> [WHAT IS BEING ASKED]: Lay out every line of the listing below as a Markdown table with two columns, Row and Listing line. Number each row and skip blank lines.

******************************

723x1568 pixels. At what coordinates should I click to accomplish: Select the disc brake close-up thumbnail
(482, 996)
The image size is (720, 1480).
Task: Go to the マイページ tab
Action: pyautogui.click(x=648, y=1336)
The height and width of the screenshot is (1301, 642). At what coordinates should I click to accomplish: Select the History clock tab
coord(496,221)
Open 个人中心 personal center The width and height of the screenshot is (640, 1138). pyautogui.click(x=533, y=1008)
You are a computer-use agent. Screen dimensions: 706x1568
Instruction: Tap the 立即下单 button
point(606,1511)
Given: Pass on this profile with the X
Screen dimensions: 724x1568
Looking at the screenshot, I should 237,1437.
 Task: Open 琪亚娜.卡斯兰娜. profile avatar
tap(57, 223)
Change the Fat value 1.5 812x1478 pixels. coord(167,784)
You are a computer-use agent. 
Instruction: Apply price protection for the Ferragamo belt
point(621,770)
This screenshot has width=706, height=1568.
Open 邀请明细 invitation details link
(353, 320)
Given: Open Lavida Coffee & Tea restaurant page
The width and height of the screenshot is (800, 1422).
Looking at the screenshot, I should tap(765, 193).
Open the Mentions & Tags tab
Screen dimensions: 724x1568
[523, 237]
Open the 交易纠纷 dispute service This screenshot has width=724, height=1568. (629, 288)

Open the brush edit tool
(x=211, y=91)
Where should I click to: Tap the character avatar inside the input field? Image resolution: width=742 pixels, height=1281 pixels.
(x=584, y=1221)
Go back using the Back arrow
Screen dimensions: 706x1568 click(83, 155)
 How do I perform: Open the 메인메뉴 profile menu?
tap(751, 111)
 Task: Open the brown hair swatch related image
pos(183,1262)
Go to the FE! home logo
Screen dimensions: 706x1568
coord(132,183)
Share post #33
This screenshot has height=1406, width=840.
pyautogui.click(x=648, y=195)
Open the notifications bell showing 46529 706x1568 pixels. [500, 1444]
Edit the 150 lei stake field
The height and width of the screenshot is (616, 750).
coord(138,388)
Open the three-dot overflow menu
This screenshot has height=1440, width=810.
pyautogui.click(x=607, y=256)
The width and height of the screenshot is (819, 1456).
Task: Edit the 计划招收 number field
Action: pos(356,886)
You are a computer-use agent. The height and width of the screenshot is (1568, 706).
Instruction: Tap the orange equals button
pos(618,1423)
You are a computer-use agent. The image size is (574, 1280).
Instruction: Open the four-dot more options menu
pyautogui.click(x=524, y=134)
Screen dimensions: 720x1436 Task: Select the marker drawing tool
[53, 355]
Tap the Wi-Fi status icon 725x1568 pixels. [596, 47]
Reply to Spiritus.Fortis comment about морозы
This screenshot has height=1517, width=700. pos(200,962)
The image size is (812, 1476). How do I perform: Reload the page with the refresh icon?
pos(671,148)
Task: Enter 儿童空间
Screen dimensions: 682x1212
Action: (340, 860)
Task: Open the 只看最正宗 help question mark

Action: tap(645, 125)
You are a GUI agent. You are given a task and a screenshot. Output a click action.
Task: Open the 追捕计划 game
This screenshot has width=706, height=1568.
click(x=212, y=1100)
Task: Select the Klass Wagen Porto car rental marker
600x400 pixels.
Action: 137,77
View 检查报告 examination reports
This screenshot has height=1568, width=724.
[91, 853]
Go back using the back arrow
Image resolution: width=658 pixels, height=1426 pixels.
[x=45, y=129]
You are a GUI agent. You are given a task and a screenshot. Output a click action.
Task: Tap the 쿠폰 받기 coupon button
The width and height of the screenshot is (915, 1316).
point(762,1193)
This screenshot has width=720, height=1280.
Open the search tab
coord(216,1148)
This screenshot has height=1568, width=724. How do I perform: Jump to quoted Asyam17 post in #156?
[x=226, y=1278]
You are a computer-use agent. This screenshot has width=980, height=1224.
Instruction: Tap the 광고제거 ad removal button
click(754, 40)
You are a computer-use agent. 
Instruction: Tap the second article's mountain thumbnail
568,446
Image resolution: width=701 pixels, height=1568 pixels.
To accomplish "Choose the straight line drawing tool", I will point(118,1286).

******************************

> [EXERCISE ANSWER]:
| Row | Listing line |
|---|---|
| 1 | 723x1568 pixels. At what coordinates should I click to accomplish: Select the disc brake close-up thumbnail |
| 2 | (482, 996) |
| 3 | The image size is (720, 1480). |
| 4 | Task: Go to the マイページ tab |
| 5 | Action: pyautogui.click(x=648, y=1336) |
| 6 | The height and width of the screenshot is (1301, 642). At what coordinates should I click to accomplish: Select the History clock tab |
| 7 | coord(496,221) |
| 8 | Open 个人中心 personal center The width and height of the screenshot is (640, 1138). pyautogui.click(x=533, y=1008) |
| 9 | You are a computer-use agent. Screen dimensions: 706x1568 |
| 10 | Instruction: Tap the 立即下单 button |
| 11 | point(606,1511) |
| 12 | Given: Pass on this profile with the X |
| 13 | Screen dimensions: 724x1568 |
| 14 | Looking at the screenshot, I should 237,1437. |
| 15 |  Task: Open 琪亚娜.卡斯兰娜. profile avatar |
| 16 | tap(57, 223) |
| 17 | Change the Fat value 1.5 812x1478 pixels. coord(167,784) |
| 18 | You are a computer-use agent.  |
| 19 | Instruction: Apply price protection for the Ferragamo belt |
| 20 | point(621,770) |
| 21 | This screenshot has width=706, height=1568. |
| 22 | Open 邀请明细 invitation details link |
| 23 | (353, 320) |
| 24 | Given: Open Lavida Coffee & Tea restaurant page |
| 25 | The width and height of the screenshot is (800, 1422). |
| 26 | Looking at the screenshot, I should tap(765, 193). |
| 27 | Open the Mentions & Tags tab |
| 28 | Screen dimensions: 724x1568 |
| 29 | [523, 237] |
| 30 | Open the 交易纠纷 dispute service This screenshot has width=724, height=1568. (629, 288) |
| 31 | Open the brush edit tool |
| 32 | (x=211, y=91) |
| 33 | Where should I click to: Tap the character avatar inside the input field? Image resolution: width=742 pixels, height=1281 pixels. |
| 34 | (x=584, y=1221) |
| 35 | Go back using the Back arrow |
| 36 | Screen dimensions: 706x1568 click(83, 155) |
| 37 |  How do I perform: Open the 메인메뉴 profile menu? |
| 38 | tap(751, 111) |
| 39 |  Task: Open the brown hair swatch related image |
| 40 | pos(183,1262) |
| 41 | Go to the FE! home logo |
| 42 | Screen dimensions: 706x1568 |
| 43 | coord(132,183) |
| 44 | Share post #33 |
| 45 | This screenshot has height=1406, width=840. |
| 46 | pyautogui.click(x=648, y=195) |
| 47 | Open the notifications bell showing 46529 706x1568 pixels. [500, 1444] |
| 48 | Edit the 150 lei stake field |
| 49 | The height and width of the screenshot is (616, 750). |
| 50 | coord(138,388) |
| 51 | Open the three-dot overflow menu |
| 52 | This screenshot has height=1440, width=810. |
| 53 | pyautogui.click(x=607, y=256) |
| 54 | The width and height of the screenshot is (819, 1456). |
| 55 | Task: Edit the 计划招收 number field |
| 56 | Action: pos(356,886) |
| 57 | You are a computer-use agent. The height and width of the screenshot is (1568, 706). |
| 58 | Instruction: Tap the orange equals button |
| 59 | pos(618,1423) |
| 60 | You are a computer-use agent. The image size is (574, 1280). |
| 61 | Instruction: Open the four-dot more options menu |
| 62 | pyautogui.click(x=524, y=134) |
| 63 | Screen dimensions: 720x1436 Task: Select the marker drawing tool |
| 64 | [53, 355] |
| 65 | Tap the Wi-Fi status icon 725x1568 pixels. [596, 47] |
| 66 | Reply to Spiritus.Fortis comment about морозы |
| 67 | This screenshot has height=1517, width=700. pos(200,962) |
| 68 | The image size is (812, 1476). How do I perform: Reload the page with the refresh icon? |
| 69 | pos(671,148) |
| 70 | Task: Enter 儿童空间 |
| 71 | Screen dimensions: 682x1212 |
| 72 | Action: (340, 860) |
| 73 | Task: Open the 只看最正宗 help question mark |
| 74 | Action: tap(645, 125) |
| 75 | You are a GUI agent. You are given a task and a screenshot. Output a click action. |
| 76 | Task: Open the 追捕计划 game |
| 77 | This screenshot has width=706, height=1568. |
| 78 | click(x=212, y=1100) |
| 79 | Task: Select the Klass Wagen Porto car rental marker |
| 80 | 600x400 pixels. |
| 81 | Action: 137,77 |
| 82 | View 检查报告 examination reports |
| 83 | This screenshot has height=1568, width=724. |
| 84 | [91, 853] |
| 85 | Go back using the back arrow |
| 86 | Image resolution: width=658 pixels, height=1426 pixels. |
| 87 | [x=45, y=129] |
| 88 | You are a GUI agent. You are given a task and a screenshot. Output a click action. |
| 89 | Task: Tap the 쿠폰 받기 coupon button |
| 90 | The width and height of the screenshot is (915, 1316). |
| 91 | point(762,1193) |
| 92 | This screenshot has width=720, height=1280. |
| 93 | Open the search tab |
| 94 | coord(216,1148) |
| 95 | This screenshot has height=1568, width=724. How do I perform: Jump to quoted Asyam17 post in #156? |
| 96 | [x=226, y=1278] |
| 97 | You are a computer-use agent. This screenshot has width=980, height=1224. |
| 98 | Instruction: Tap the 광고제거 ad removal button |
| 99 | click(754, 40) |
| 100 | You are a computer-use agent.  |
| 101 | Instruction: Tap the second article's mountain thumbnail |
| 102 | 568,446 |
| 103 | Image resolution: width=701 pixels, height=1568 pixels. |
| 104 | To accomplish "Choose the straight line drawing tool", I will point(118,1286). |